Wisconsin Community Services, Inc. v. City of Milwaukee

EASTERBROOK, Circuit Judge,

concurring.

One question on which the parties have disagreed is whether 28 C.F.R. § 35.130(b)(7), which was promulgated under Title II of the Americans with Disabilities Act, establishes an accommodation requirement in addition to the statutory rules that prohibit disparate treatment and limit disparate impact. The district judge said “yes,” the panel said “no,” and now the en banc court says “yes.” Having written the panel’s opinion saying “no,” see 413 F.3d 642, 646-47 (7th Cir.2005), I now join the en banc opinion saying “yes,” because further consideration has led me to conclude that the right question is what this regulation means rather than what label to attach to its provisions.

The regulation provides:

A public entity shall make reasonable modifications in policies, practices, or procedures when the modifications are necessary to avoid discrimination on the basis of disability, unless the public entity can demonstrate that making the modifications would fundamentally alter the nature of the service, program, or activity.

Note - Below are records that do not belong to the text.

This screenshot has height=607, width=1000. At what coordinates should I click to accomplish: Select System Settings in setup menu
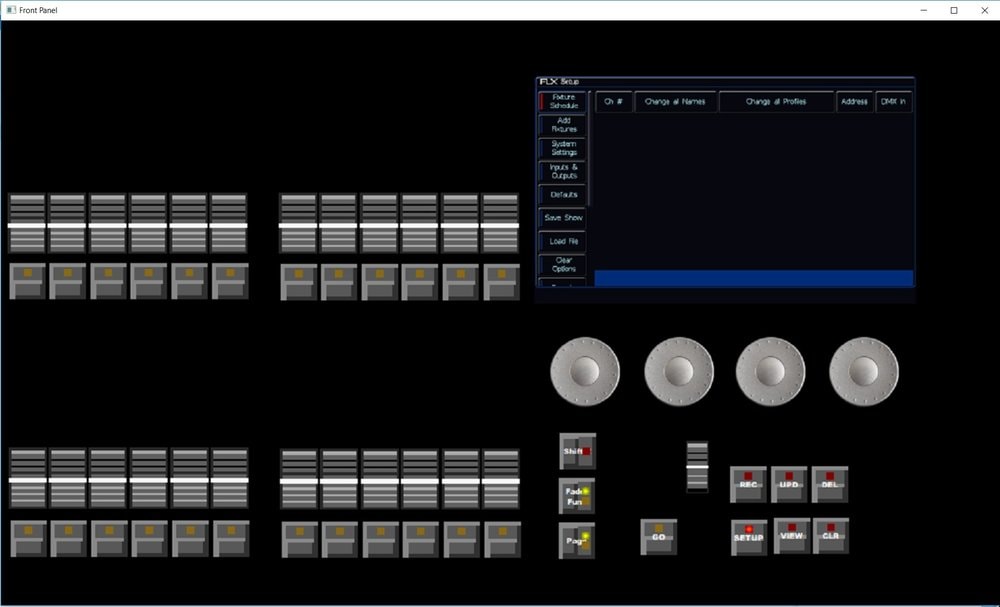pos(563,148)
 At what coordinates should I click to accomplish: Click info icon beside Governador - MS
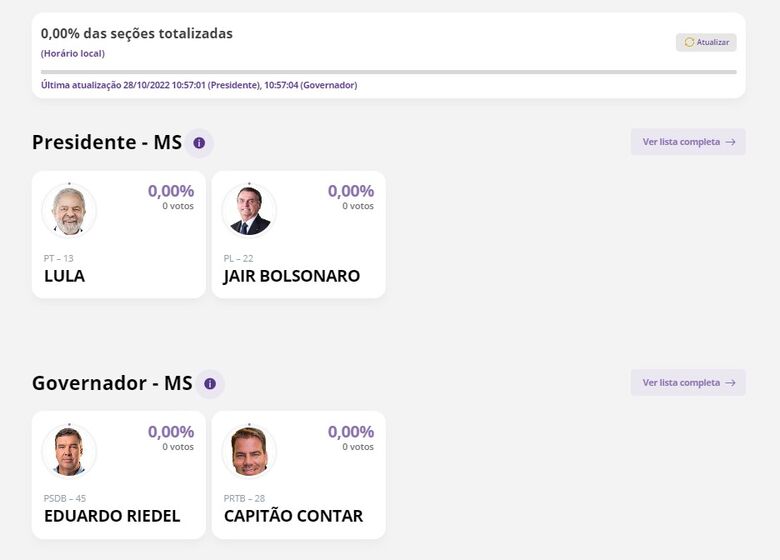pos(209,384)
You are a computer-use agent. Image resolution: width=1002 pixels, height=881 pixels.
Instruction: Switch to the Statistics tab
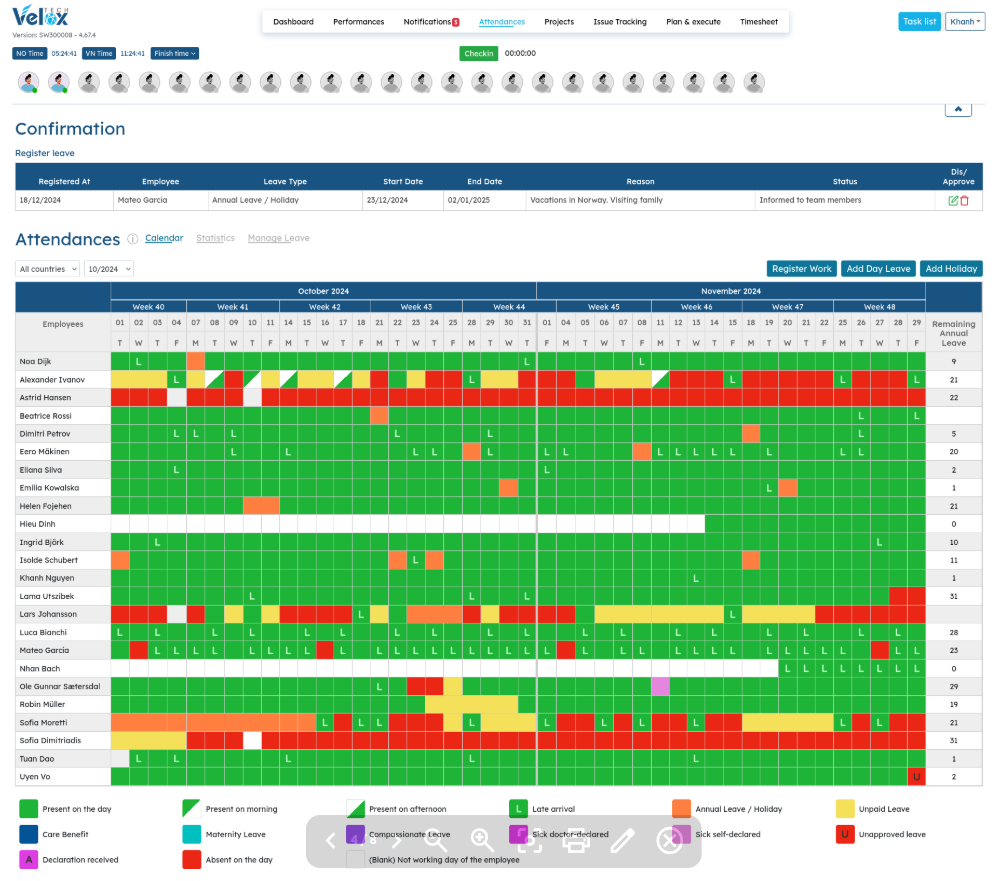215,238

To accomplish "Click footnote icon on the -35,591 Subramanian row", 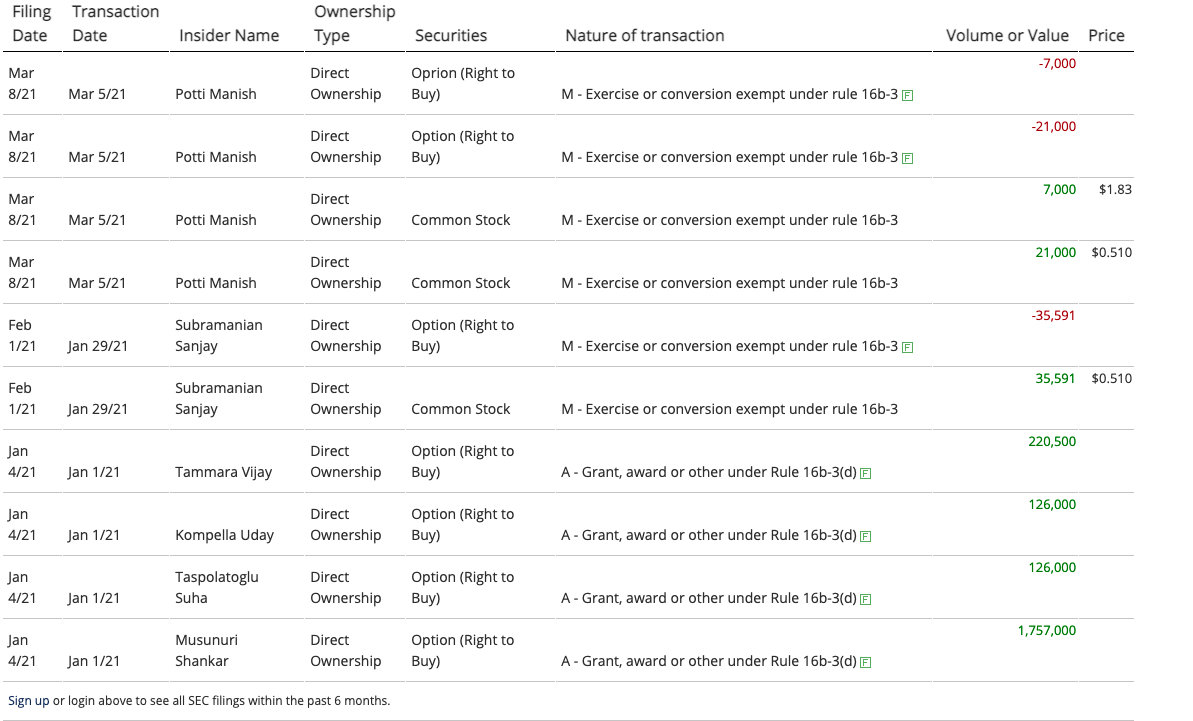I will [x=907, y=347].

A proposed accommodation is required only if it is “necessary” to “avoid discrimination”. That an alteration in zoning rules would be convenient or helpful to a plaintiff does not make the change “necessary.” Moreover, “discrimination” exists only if the zoning regulation (or other rule at issue) hurts “handicapped people by reason of their handicap, rather than ... by virtue of what they have in common with other people, such as a limited amount of money to spend” (maj. at 737, 748, 749, 751-52, 754, all quoting from Hemisphere Building Co. v. Richton Park, 171 F.3d 437, 440 (7th Cir.1999) (emphasis in original)). That was the panel’s view as well. 413 F.3d at 646.

In a brief amicus curiae filed at the court’s request, the Civil Rights Division of the Department of Justice told us that this regulation creates an accommodation requirement distinct in the sense that disparate impact may be established by case-specific as well as statistical evidence. In employment-discrimination litigation under Title VII of the Civil Rights Act of 1964 or the Age Discrimination in Employment Act, a “disparate impact” means a statistically significant adverse effect of a rule that is neutral in its terms. There is no good reason, however, why a regulation may not take a different approach to disparate-impact theories in disability-discrimination cases, where the circumstances of the affected persons may be so different — and the number of zoning or housing-code rules so numerous — that statistical analysis would be impractical. Title II does not specify a regimen for disparate-impact analysis, which means that a regulation requiring local zoning rules to yield when “necessary” to avoid applicant-specific disparate impacts that occur by reason of disability is a reasonable way to implement the statute. So I accept the Civil Rights Division’s reading of this regulation, and I understand the court’s opinion to do so too.